— Requirement —
Return each line of the records holding the string "resolution".

● ● ● ●

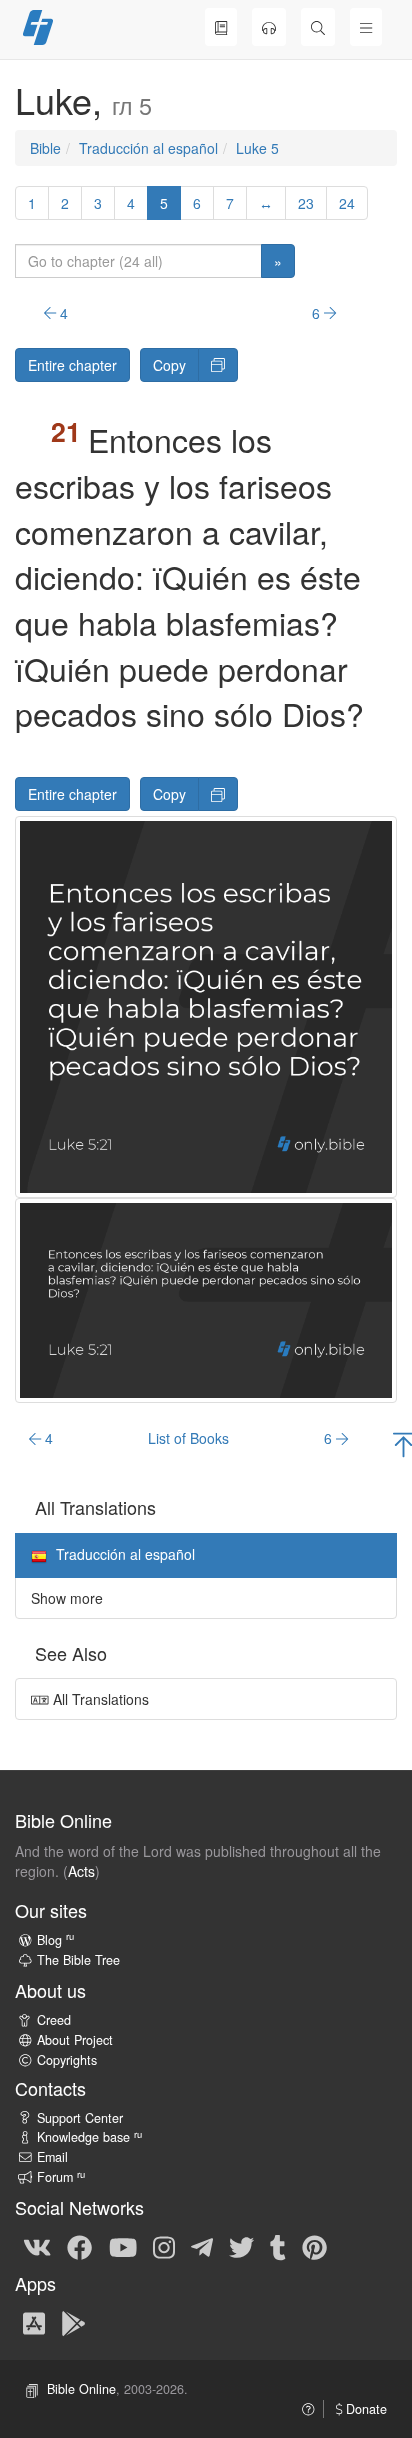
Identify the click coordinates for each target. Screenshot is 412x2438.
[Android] (73, 2322)
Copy (169, 365)
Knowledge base (89, 2137)
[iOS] (34, 2322)
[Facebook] (79, 2246)
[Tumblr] (278, 2246)
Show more (67, 1598)
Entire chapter (72, 365)
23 (306, 203)
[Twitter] (241, 2246)
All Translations (99, 1699)
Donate (364, 2409)
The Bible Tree (78, 1960)
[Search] (318, 27)
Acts (81, 1871)
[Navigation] (366, 27)
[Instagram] (164, 2246)
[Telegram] (202, 2246)
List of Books (188, 1438)
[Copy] (218, 365)
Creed (54, 2020)
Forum (61, 2177)
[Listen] (269, 27)
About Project (75, 2040)
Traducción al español (148, 148)
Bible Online (81, 2389)
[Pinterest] (314, 2246)
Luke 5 (257, 148)
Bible (45, 148)
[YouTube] (123, 2246)
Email (52, 2157)
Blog (55, 1940)
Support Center (80, 2118)
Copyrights (67, 2060)
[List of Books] (221, 27)
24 (347, 203)
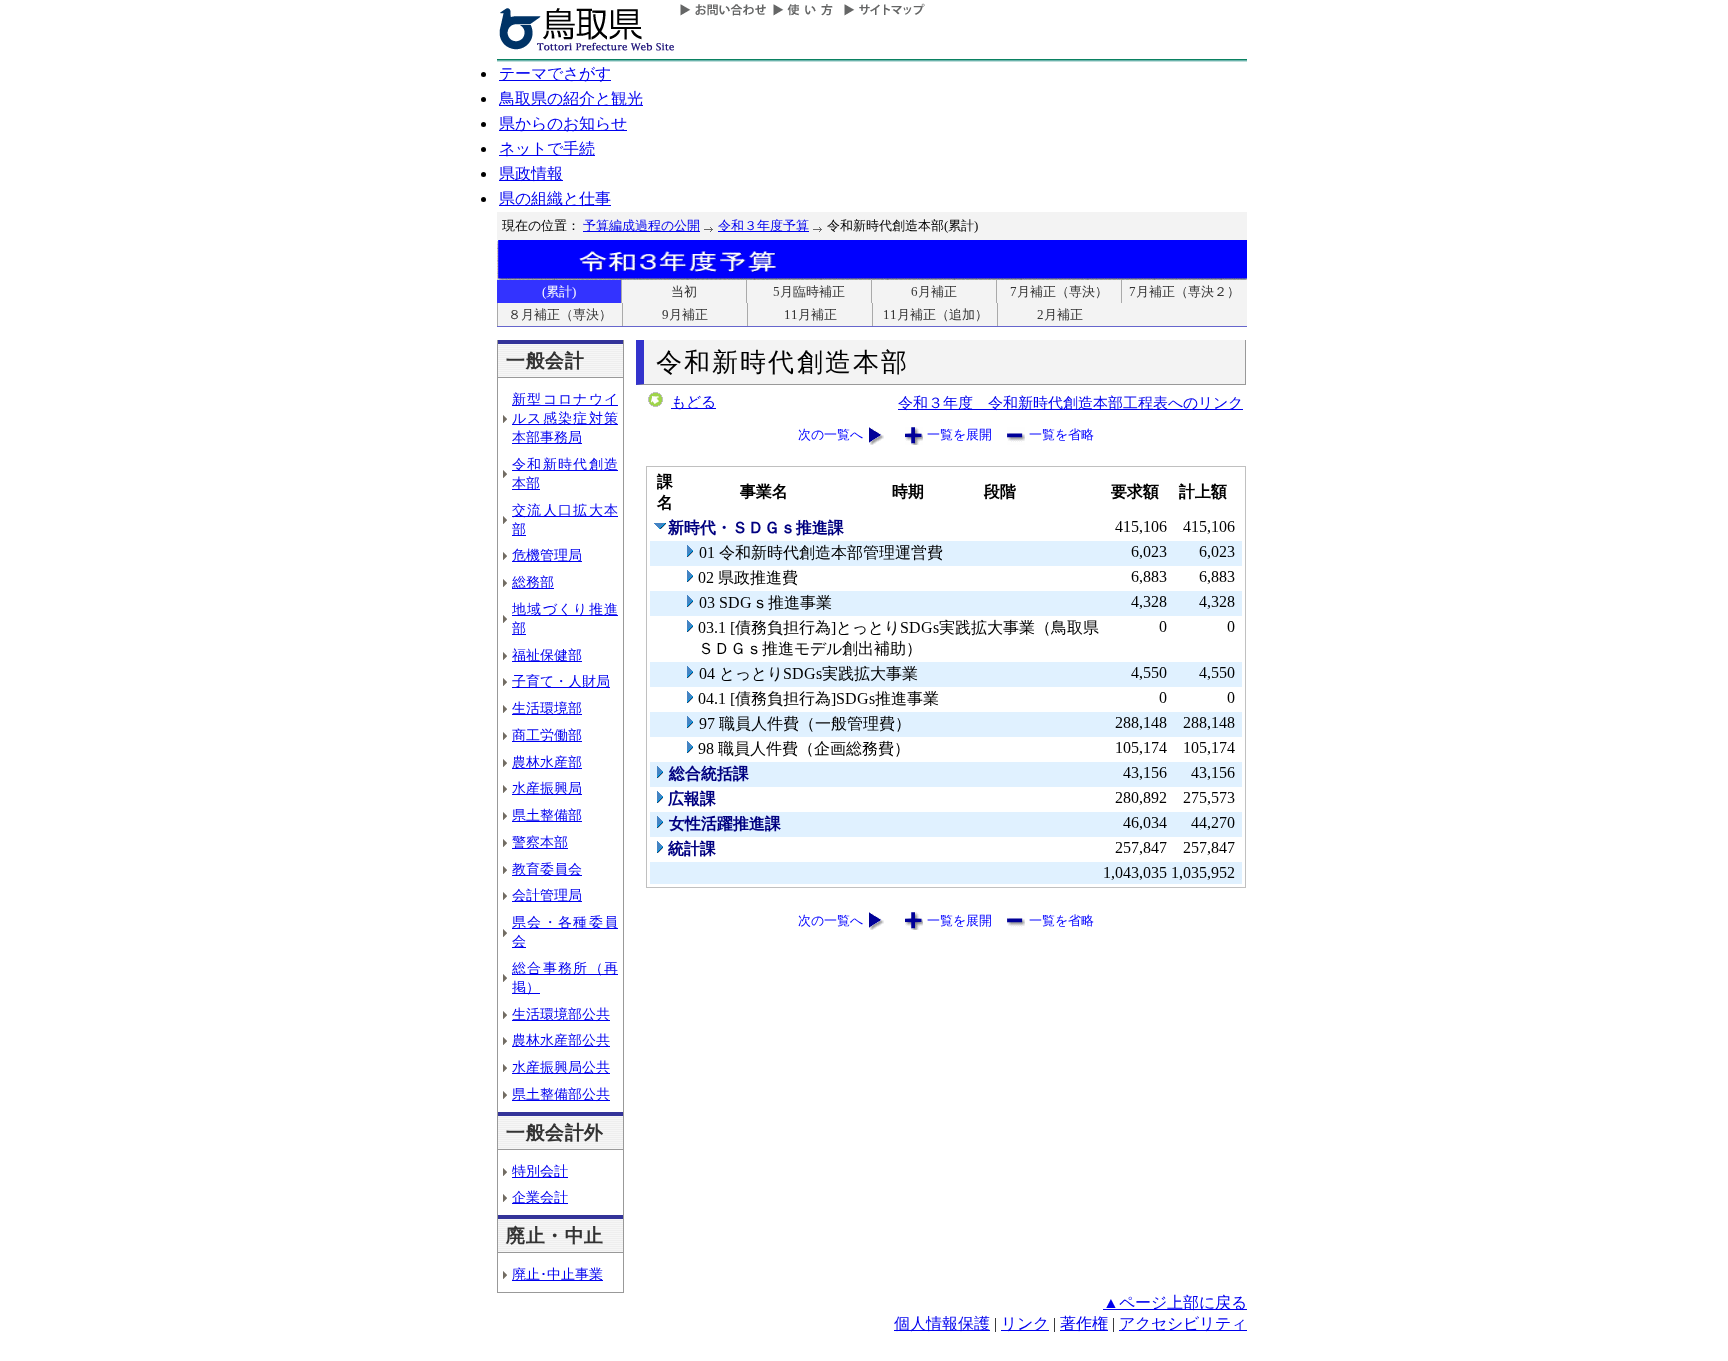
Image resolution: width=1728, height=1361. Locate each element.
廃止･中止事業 (557, 1274)
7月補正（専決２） (1184, 291)
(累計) (559, 291)
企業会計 (540, 1197)
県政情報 (531, 173)
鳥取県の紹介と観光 (571, 98)
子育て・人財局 (561, 681)
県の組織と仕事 (555, 198)
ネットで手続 (547, 148)
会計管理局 (547, 895)
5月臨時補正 (809, 291)
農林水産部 (547, 762)
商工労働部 (547, 735)
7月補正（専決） (1059, 291)
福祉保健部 (547, 655)
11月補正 (810, 314)
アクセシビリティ (1183, 1323)
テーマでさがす (555, 73)
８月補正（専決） (560, 314)
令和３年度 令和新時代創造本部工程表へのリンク (1070, 402)
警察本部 (540, 842)
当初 (684, 291)
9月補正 (685, 314)
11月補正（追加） (935, 314)
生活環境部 (547, 708)
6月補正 (934, 291)
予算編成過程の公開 (641, 225)
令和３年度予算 (763, 225)
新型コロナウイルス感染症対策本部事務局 (565, 418)
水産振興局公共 (561, 1067)
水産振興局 (547, 788)
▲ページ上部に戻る (1175, 1302)
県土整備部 (547, 815)
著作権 (1084, 1323)
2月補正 (1060, 314)
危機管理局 (547, 555)
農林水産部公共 (561, 1040)
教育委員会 (547, 869)
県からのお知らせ (563, 123)
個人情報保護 (942, 1323)
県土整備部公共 (561, 1094)
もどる (693, 402)
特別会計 (540, 1171)
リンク (1025, 1323)
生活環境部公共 (561, 1014)
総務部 (533, 582)
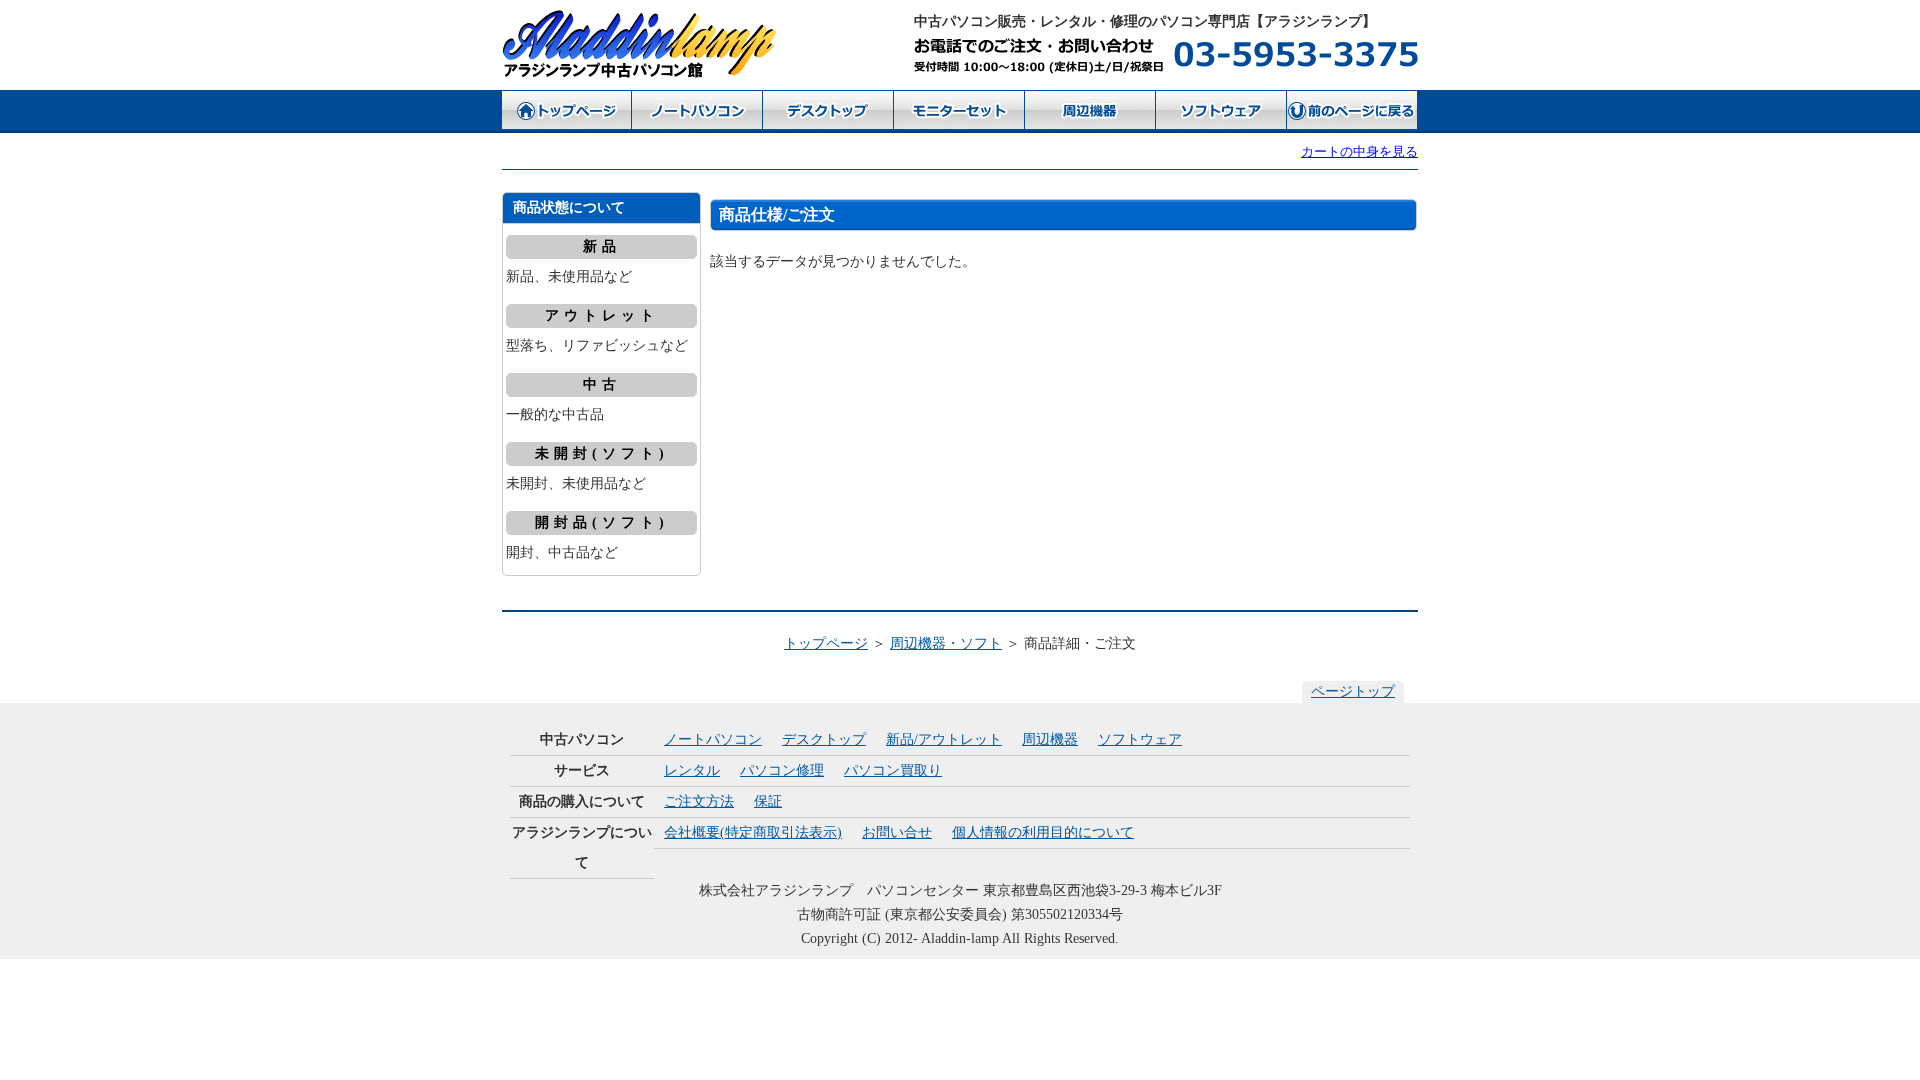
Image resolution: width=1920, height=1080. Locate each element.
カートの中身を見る (1359, 151)
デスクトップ (824, 739)
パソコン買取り (893, 770)
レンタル (692, 770)
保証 (768, 801)
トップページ (826, 643)
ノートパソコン (713, 739)
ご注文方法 (699, 801)
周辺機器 (1050, 739)
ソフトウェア (1140, 739)
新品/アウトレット (944, 739)
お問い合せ (897, 832)
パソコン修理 (782, 770)
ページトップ (1353, 691)
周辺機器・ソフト (946, 643)
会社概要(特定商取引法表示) (753, 832)
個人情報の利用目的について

● ● ● ●

— Response below —
Image resolution: width=1728, height=1361. Locate each element.
Image resolution: width=1920, height=1080. Locate each element.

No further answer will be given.